Take the Levites, instead of all the firstborn among the sons of Israel, and the cattle of the Levites, instead of their cattle, —so shall the Levites belong unto me, me Yahweh;
46 Aangaande de tweehonderd drie en zeventig, die gelost zullen worden, die overschieten, boven de Levieten, van de eerstgeborenen van de kinderen Israels;
and as the ransom of the two hundred and seventy-three, —who are more than the Levites, of the firstborn of the sons of Israel,
47 Gij zult voor elk hoofd vijf sikkels nemen; naar den sikkel des heiligdoms zult gij ze nemen; die sikkel is twintig gera.
thou shalt take five shekels apiece by the poll, —by the shekel of the sanctuary, shalt thou take it, twenty gerahs to the shekel;
48 En gij zult dat geld aan Aaron en zijn zonen geven, het geld der gelosten die onder hen overschieten.
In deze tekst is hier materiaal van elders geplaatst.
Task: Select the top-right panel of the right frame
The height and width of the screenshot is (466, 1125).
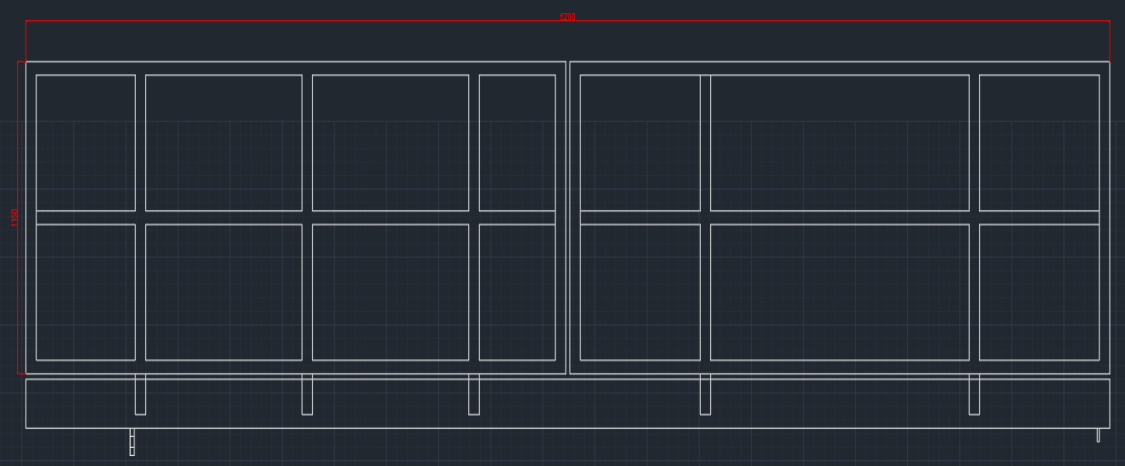Action: click(x=1039, y=142)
and shalt give the silver to Aaron and to his sons, —as the ransom of them that are in excess over them.
49 Toen nam Mozes dat losgeld van degenen, die overschoten boven de gelosten door de Levieten.
So Moses took the redemption silver from them who were in excess over them who were redeemed by the Levites:
50 Van de eerstgeborenen van de kinderen Israels nam hij dat geld, duizend driehonderd vijf en zestig sikkelen, naar den sikkel des heiligdoms.
from the firstborn of the sons of Israel, took he the silver, —a thousand three hundred and sixty-five shekels, by the shekel of the sanctuary,
51 En Mozes gaf dat geld der gelosten aan Aaron en aan zijn zonen, naar het bevel des HEEREN, gelijk als de HEERE Mozes geboden had.
And Moses gave the redemption silver to Aaron and to his sons at the bidding of Yahweh, —As Yahweh commanded Moses.